Magdalena Godelieve Hilda Aelvoet (born 4 April 1944) is a Belgian politician in Flanders. She was a provincial senator for Antwerp between 1985 and 1991 and a member of the Belgian Chamber of Representatives for the district of Leuven between 1991 and 1994, when she also served in the Flemish Council. She was a member of the European Parliament from 1994 to 1999, where she was the chair of the Greens. Aelvoet was appointed deputy prime minister and the Minister of Consumer Affairs, Public Health and the Environment in the Verhofstadt I government between 1999 and 2002 and became a Minister of State in 1995.

== Early life ==
Aelvoet was born on 4 April 1944 in Steenokkerzeel. Her parents were William Aelvoet and Julia Endriatis. She studied German philology, political and social science at KU Leuven. She married Henrard Raymond, a staff member of the VVI, in 1969 and the couple had three children.

== Political career ==

===Early Agalev years===
Aelvoet was a member of the Anders Gaan Leven, the Dutch-speaking green political party, and founded the party's chapter in Leuven.
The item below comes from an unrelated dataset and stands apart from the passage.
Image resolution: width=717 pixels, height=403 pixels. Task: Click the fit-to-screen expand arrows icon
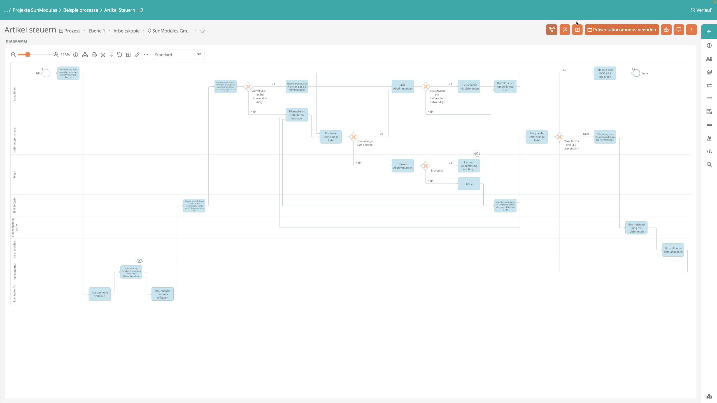pos(103,55)
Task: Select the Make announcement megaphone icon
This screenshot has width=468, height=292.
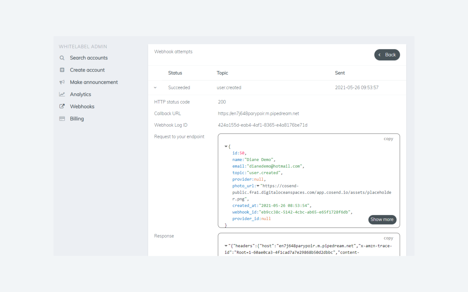Action: coord(62,82)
She was elected as a provincial senator for Antwerp on 28 October 1985, a position that she held until 23 November 1991. She was a member of the Senate committees on aid to developing countries, foreign relations, and institutional reform, and a member without voting rights on the committee on infrastructure.

She was a Member of Parliament in the Belgian Chamber of Representatives for the district of Leuven between 24 November 1991 and 18 July 1994. She was a member of the Flemish Council between 7 January 1992 and 18 July 1994 and a member of the Flemish Parliament between 13 June 1999 and 11 July 1999. Aelvoet was a member of the European Parliament from 19 July 1994 to 19 July 1999. She was a representative to the Joint Assembly of the Agreement between the African, Caribbean and Pacific States and the European Union, a delegate to the EU-Turkey Joint Parliamentary Committee and a member of the committee on foreign affairs, security and defence policy. She was vice chair of the Greens from 19 July 1994 to 28 January 1997 and chair from 29 January 1997 to 19 July 1999.
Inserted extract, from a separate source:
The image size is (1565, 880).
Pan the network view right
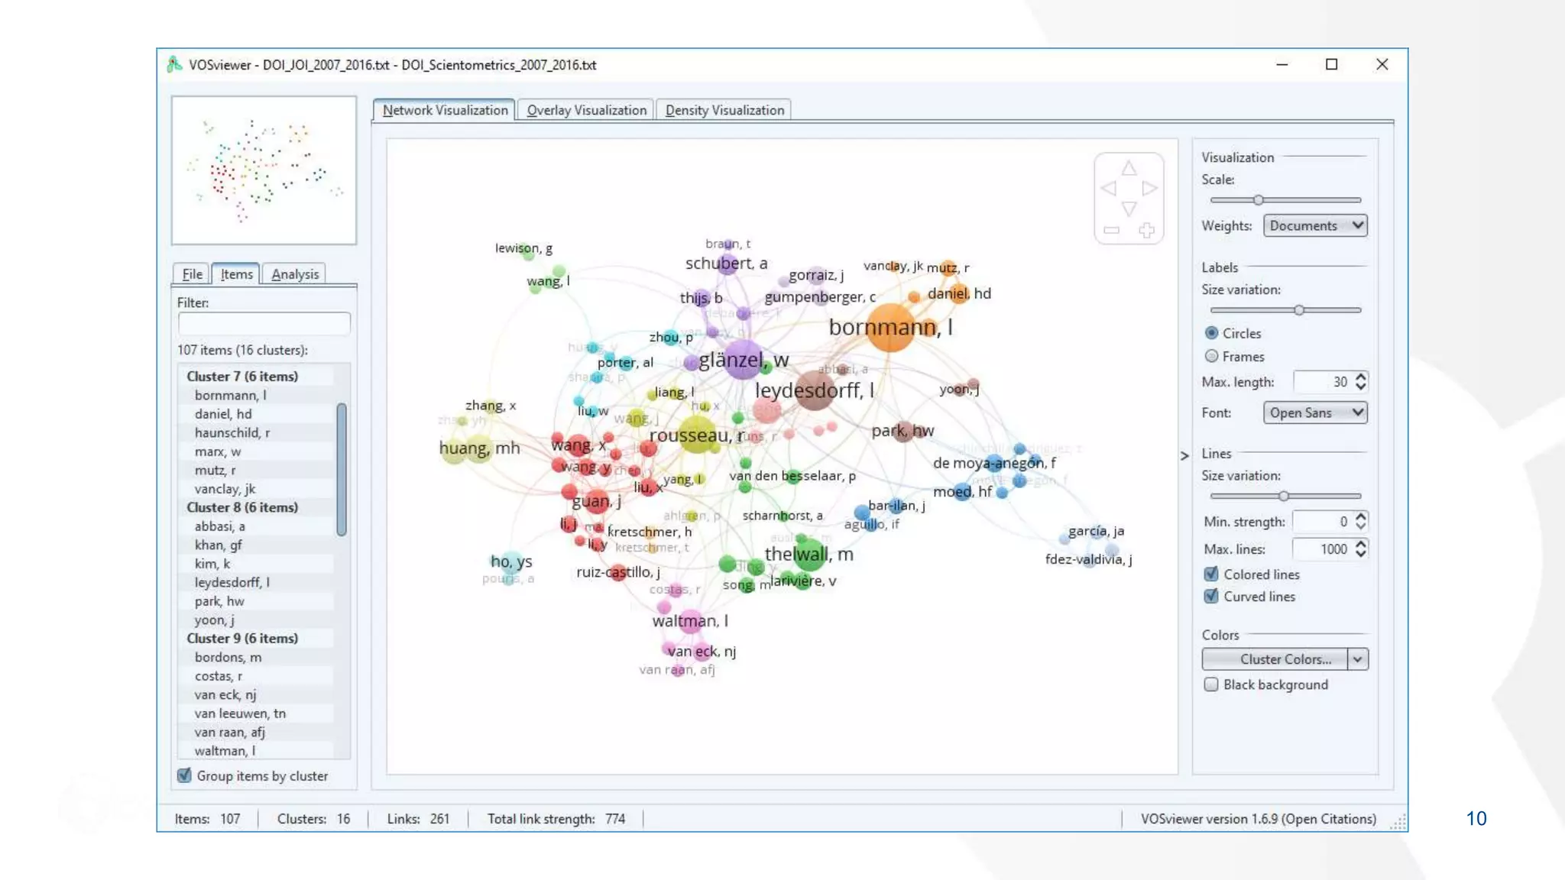pyautogui.click(x=1149, y=189)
In 1995 she was made a Minister of State for her part in the negotiations of the Saint Michael's Accords.

===The purple-green cabinet===
Aelvoet was appointed as deputy prime minister and the Minister of Consumer Affairs, Public Health and the Environment in the Verhofstadt I government, a position that she held beginning on 12 July 1999. She helped to found the Federal Agency for the Safety of the Food Chain in this role.
She managed to table legislation on gay marriage, making Belgium the second country in the world to legalise same-sex marriage.
She resigned effective 27 August 2002 due to her opposition of a Belgian arms delivery to Nepal. She was succeeded as minister by fellow party member Jef Tavernier.

===After 2003===
Aelvoet pushed Leuven's Green! list in the 2006 municipal elections, and became a city council member, but quit this post in September 2008 to focus on her family. In the 2012 provincial council elections, she was again on the list. She received eighth place on the Green list for the Leuven provincial district, and was also on the list for the Leuven city council. She was elected for the city, although she and Eva Brems decided not to accept the seats in order to allow younger party members to take the position.

In 2013, Aelvoet was appointed by the Di Rupo government to chair the Federal Council for Sustainable Development, succeeding Philippe Maystadt. In the 2018 municipal elections, Aelvoet was elected again to the Leuven municipal council, taking office in January 2019. She remained a municipal councilor until October 2019, when she resigned, in her own words, to make way for young political talent.